How to control one data update part model and another data update the whole model?

chener · August 24, 2022, 6:45am

Hi, I have a specific question. In each training step, I have two pairs of input, (x1, y1) and (x2,y2), and the model is composed of two parts model_a and model_b. The loss is computed by |y - model_b( model_a( x ) ) | .

The problem is, that I want the loss computed from pair (x1, y1) to update both the parameters of model_a and model_b, however, the computed loss from (x2, y2) to update only model_a’s parameters.

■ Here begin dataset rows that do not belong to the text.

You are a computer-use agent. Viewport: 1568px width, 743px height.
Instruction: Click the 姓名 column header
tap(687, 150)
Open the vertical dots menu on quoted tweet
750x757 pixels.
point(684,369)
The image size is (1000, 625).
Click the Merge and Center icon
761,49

Is this possible?

I have tried the following, I used two optimizers optim_a and optim_b, optim_a updates the parameters of both model_a and model_b, while optim_b only updates the parameters of model_a.

optim_a = torch.optim.Adam( model_a.parameters()+model_b.parameters() )
optim_b = torch.optim.Adam( model_a.parameters() )

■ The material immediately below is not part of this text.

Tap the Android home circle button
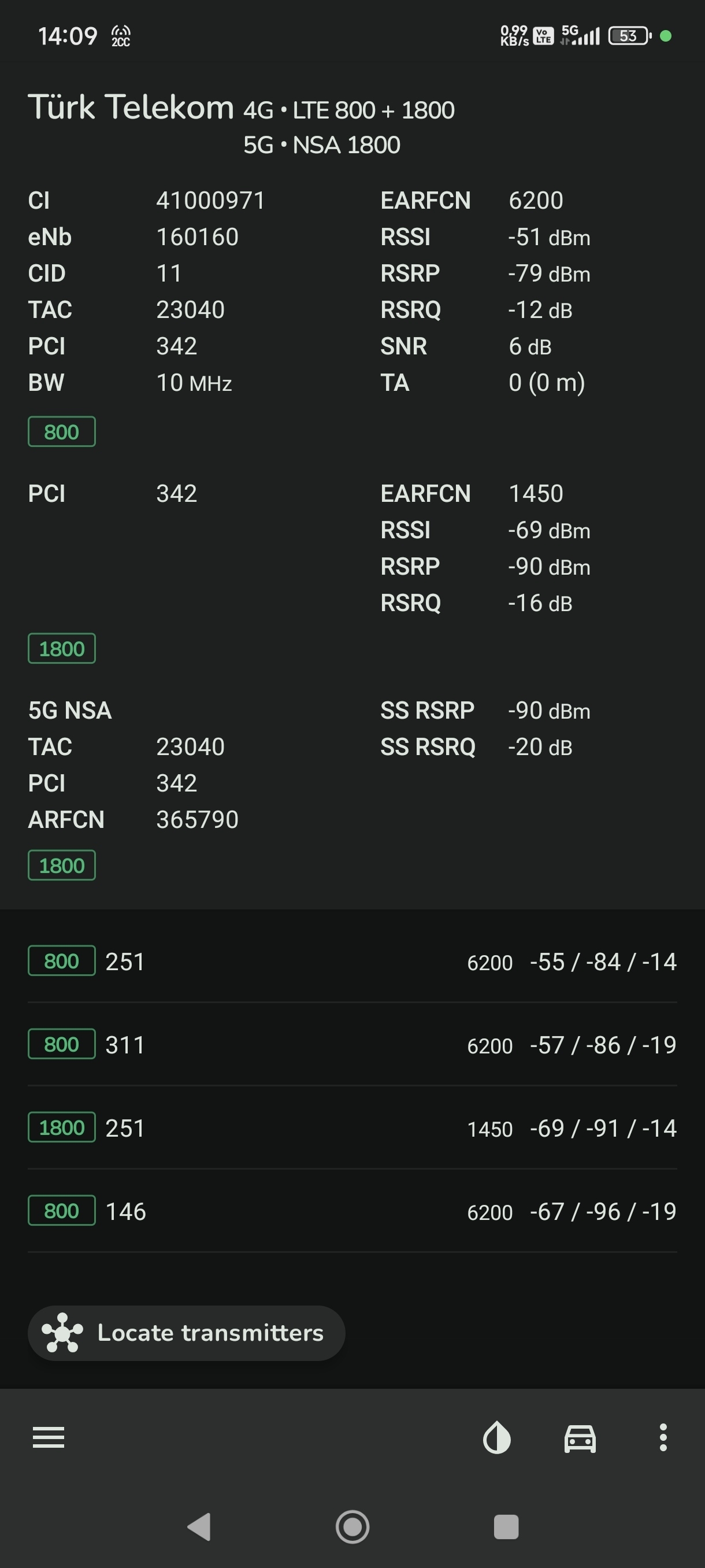The height and width of the screenshot is (1568, 705). pyautogui.click(x=352, y=1526)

In the training phase, I compute both losses like,

 loss1 =  |y1 - model_b( model_a( x1 ) ) |  
 loss2 =  |y2 - model_b( model_a( x2) ) | .

Then,

optim_a.zero_grad()
optim_b.zero_grad()
loss1.backward()
optim_a.step()

loss2.backward()
optim_b.step()

However, when conducting loss2.backward, I met “RuntimeError: one of the variables needed for gradient computation has been modified by an inplace operation”, that’s because the parameters of model_a and model_b are changed when conducting loss2.backward().

Any ideas to solve the problem? Nedd Help!!

tom · August 24, 2022, 7:02am

Would it work to do

require gradients for everything
compute loss 1
set requires grad to false for model a
compute loss 2
zero grad, compute backward of total loss, take step

As long as you detach anything from the loss1 computation that you use in computing loss2, it would seem worth a try.

Best regards

Thomas